**About this task**
Where a line in the records below includes "Switch", pull that line out.

**Records supplied**
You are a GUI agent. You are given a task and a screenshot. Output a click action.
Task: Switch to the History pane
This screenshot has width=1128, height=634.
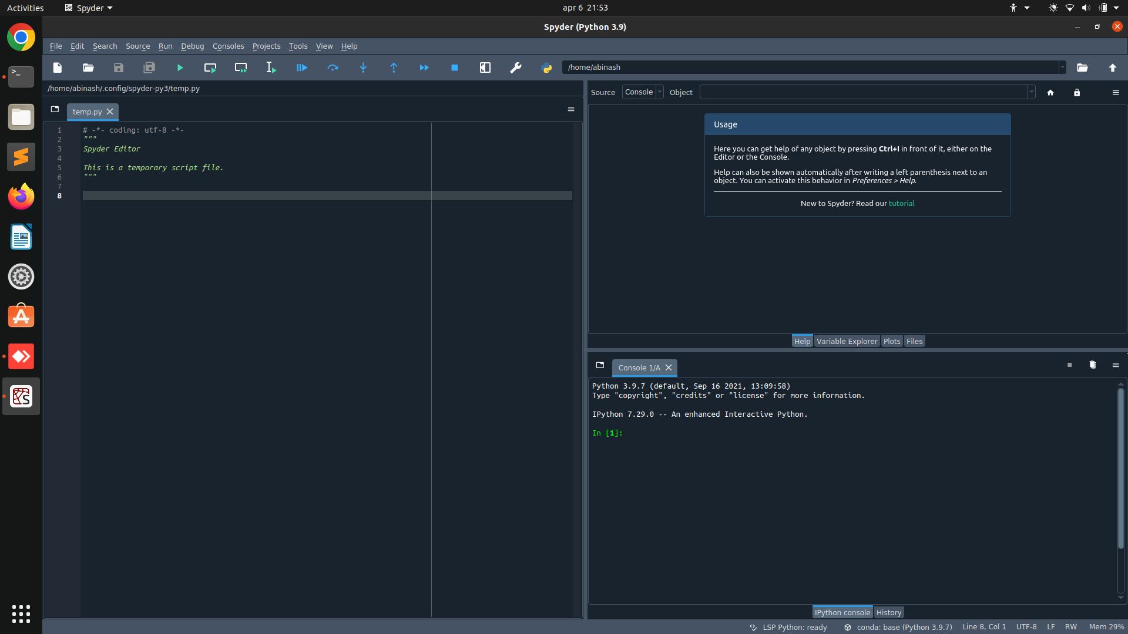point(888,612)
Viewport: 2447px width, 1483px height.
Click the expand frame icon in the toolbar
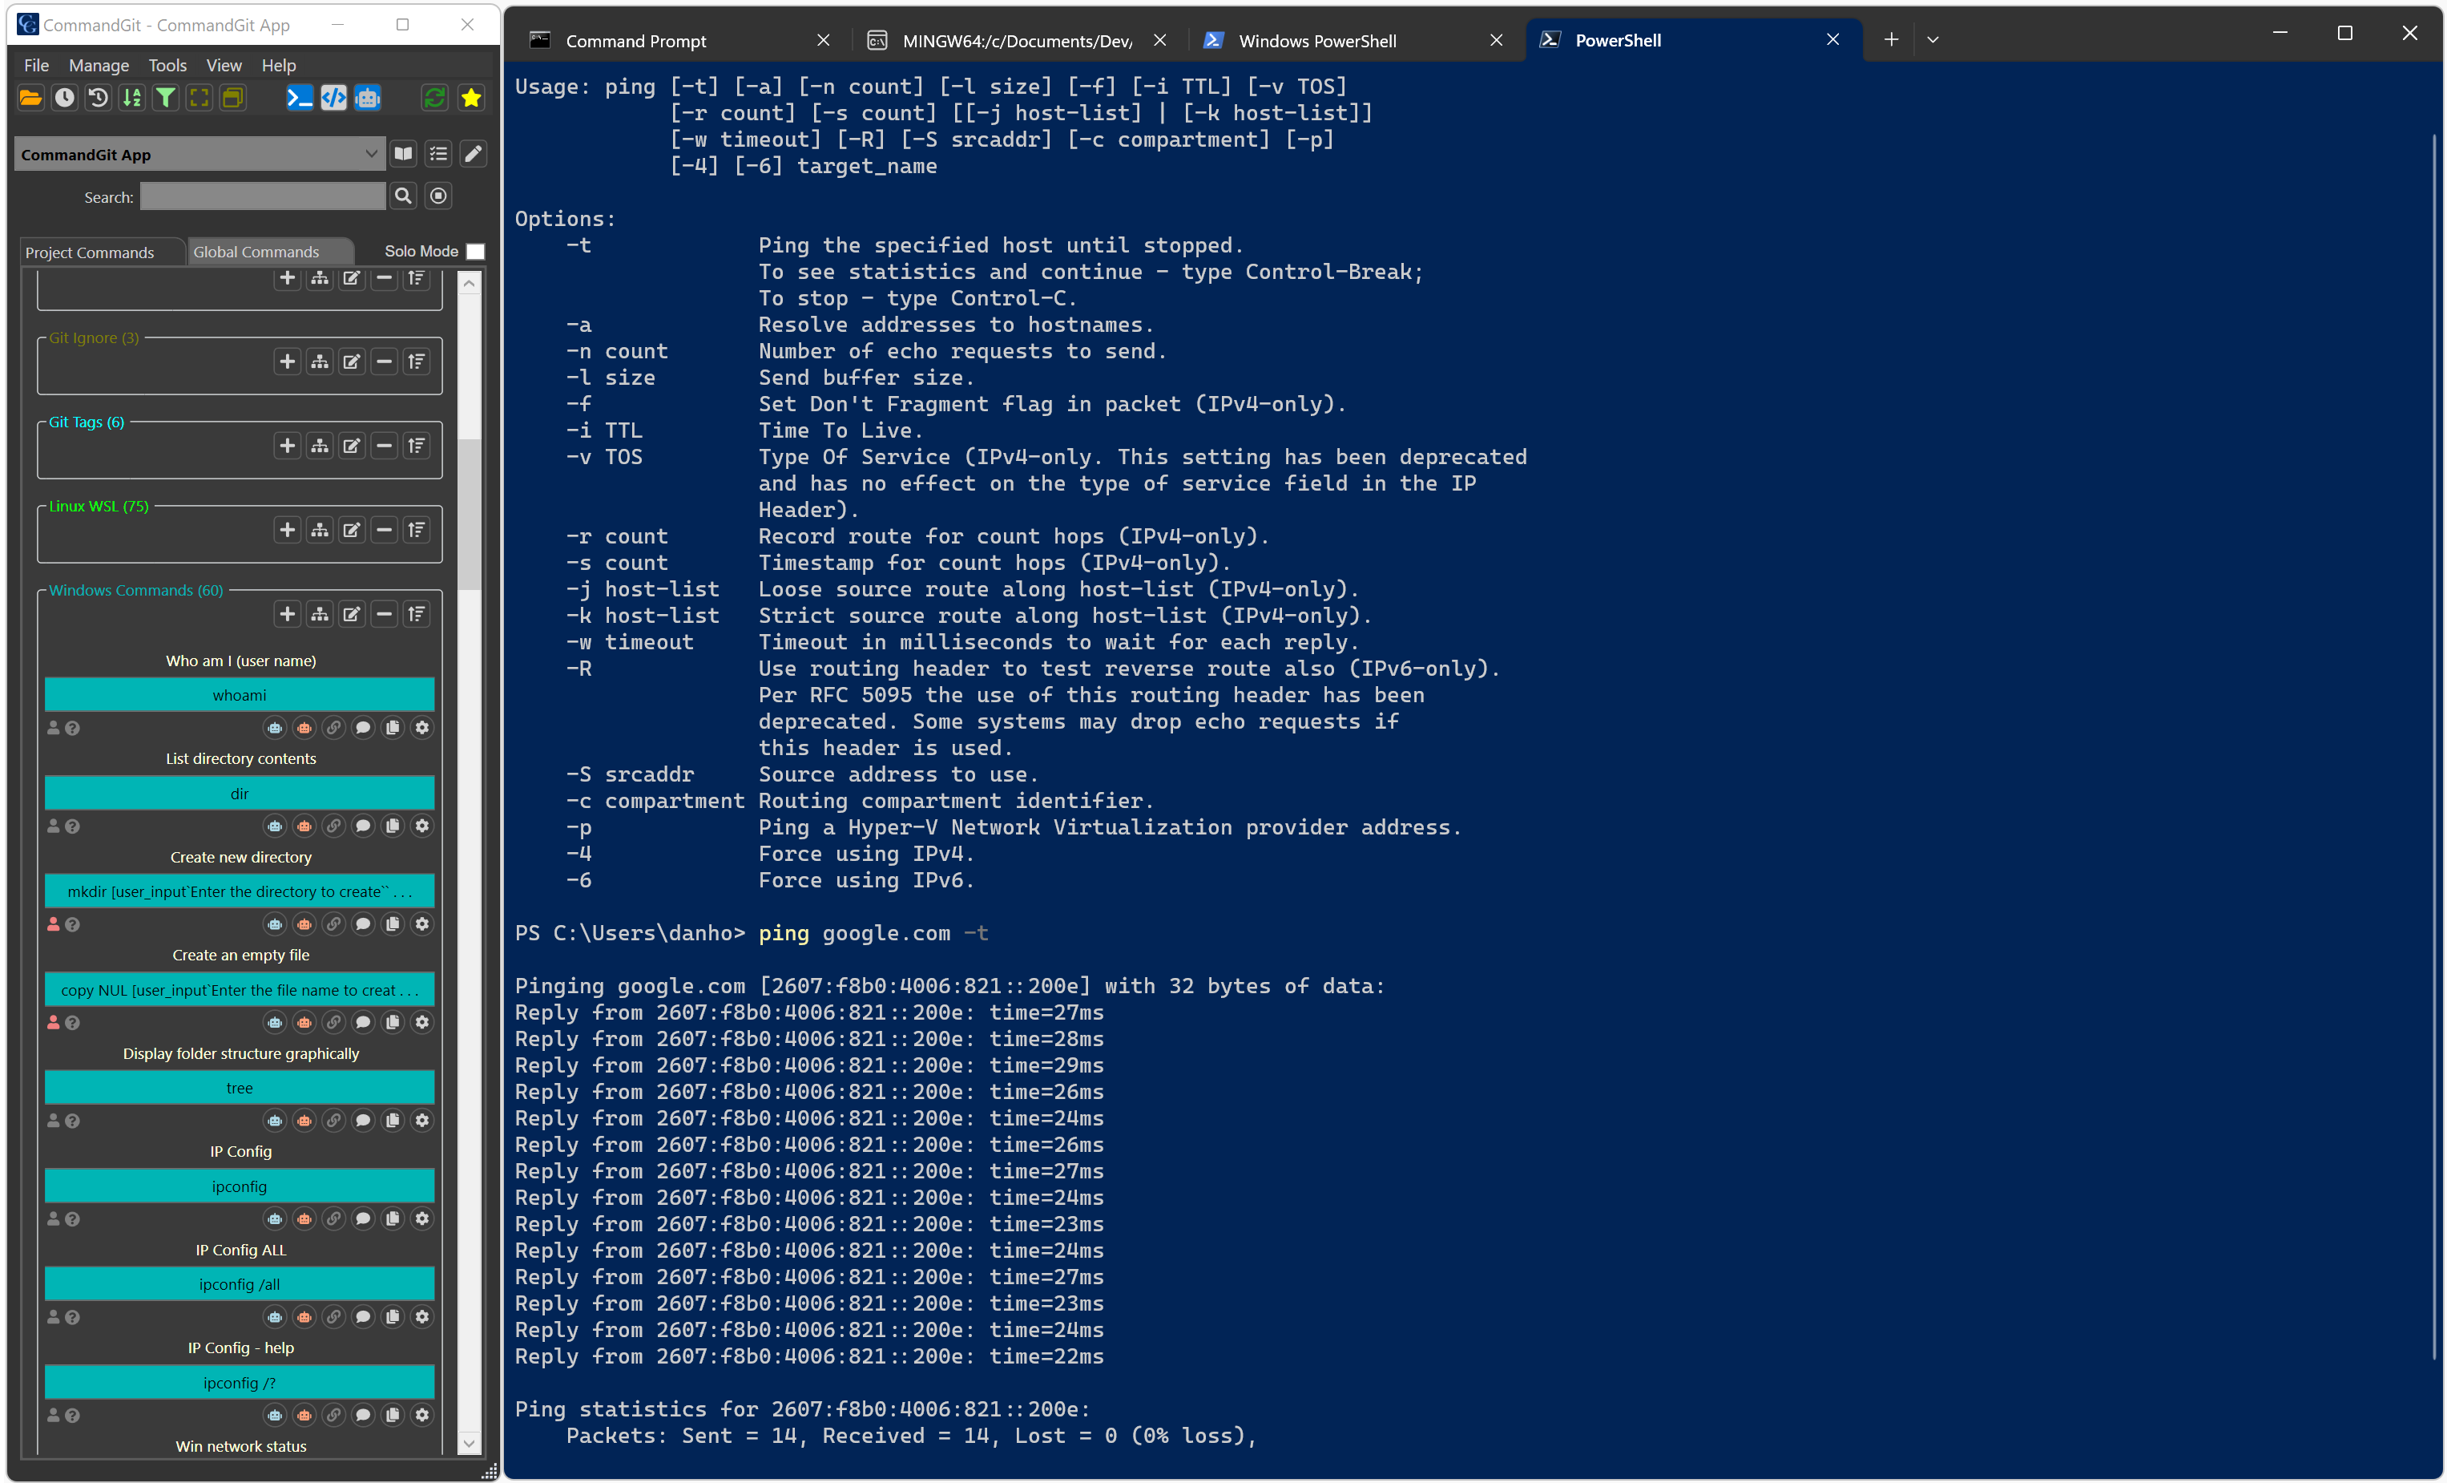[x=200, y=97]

...

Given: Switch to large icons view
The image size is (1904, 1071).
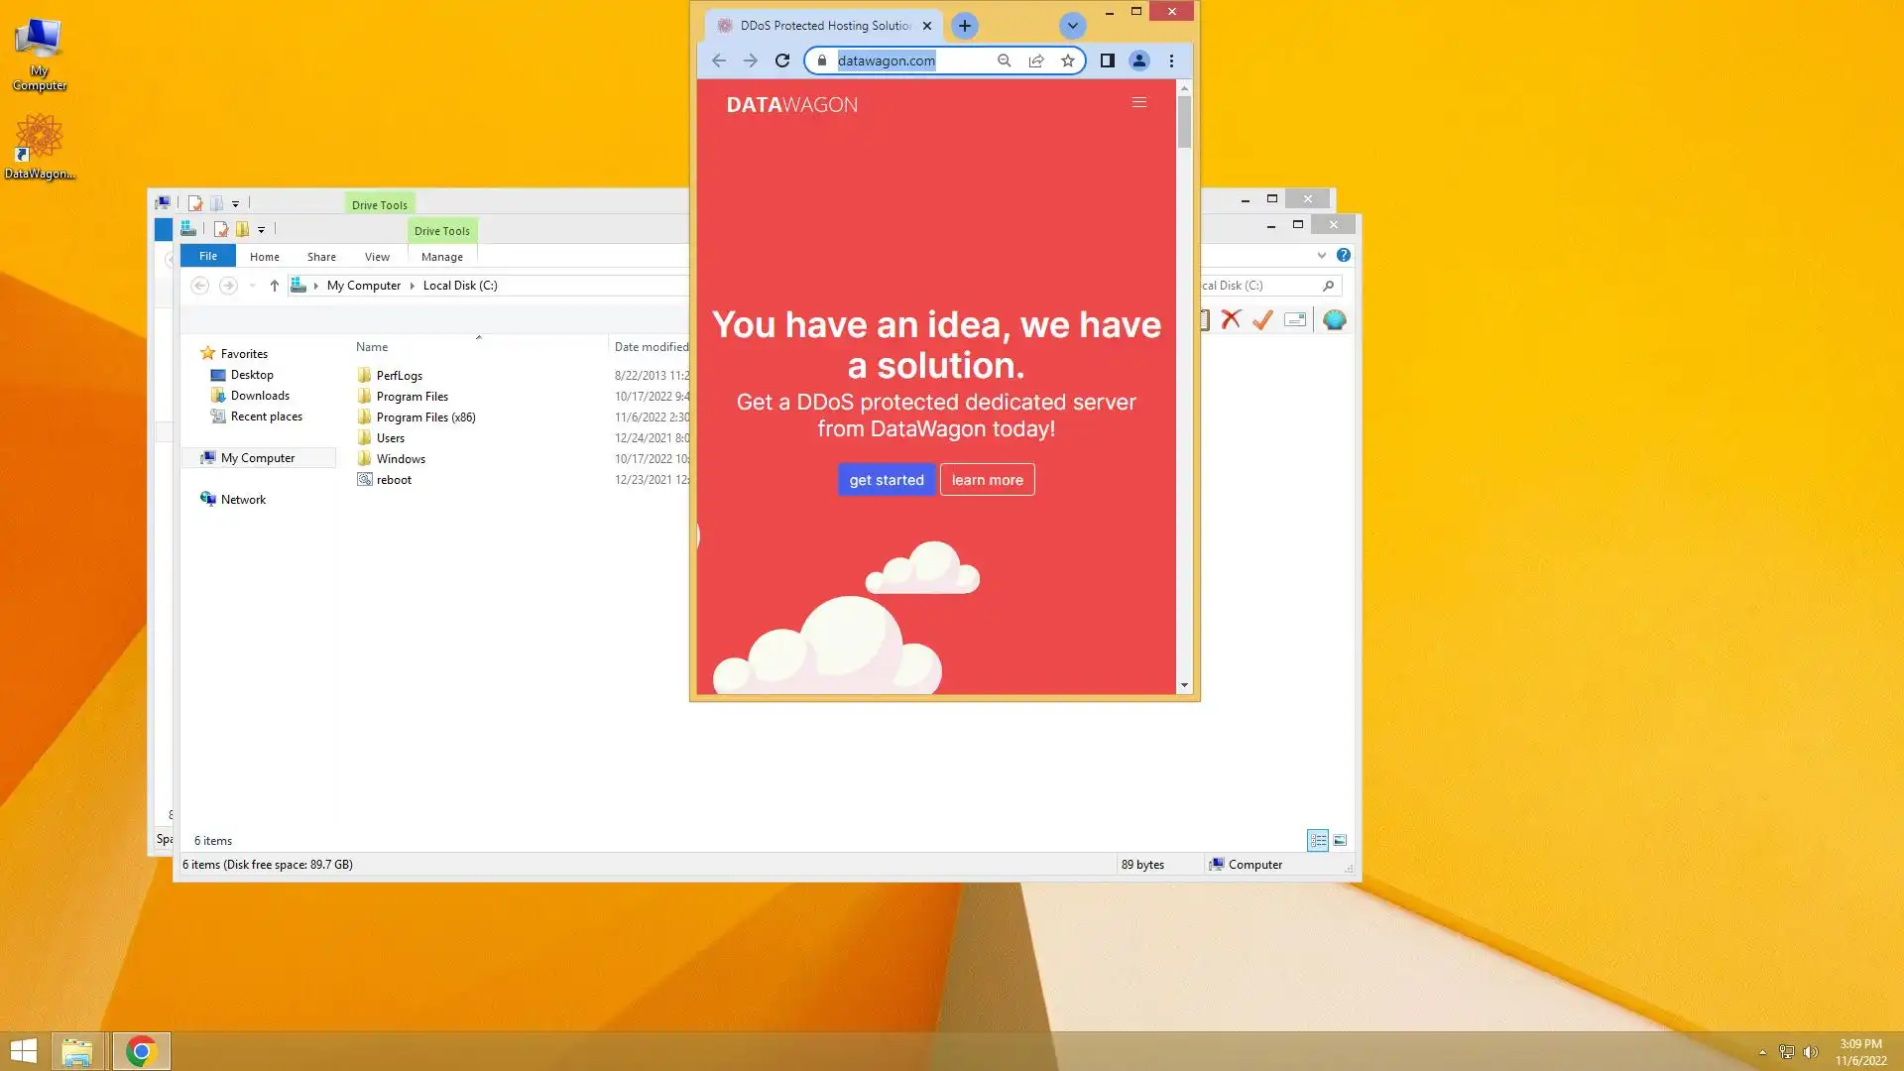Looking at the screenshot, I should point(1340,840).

**Result**
Task: Switch to the History pane
Given: Switch to large icons view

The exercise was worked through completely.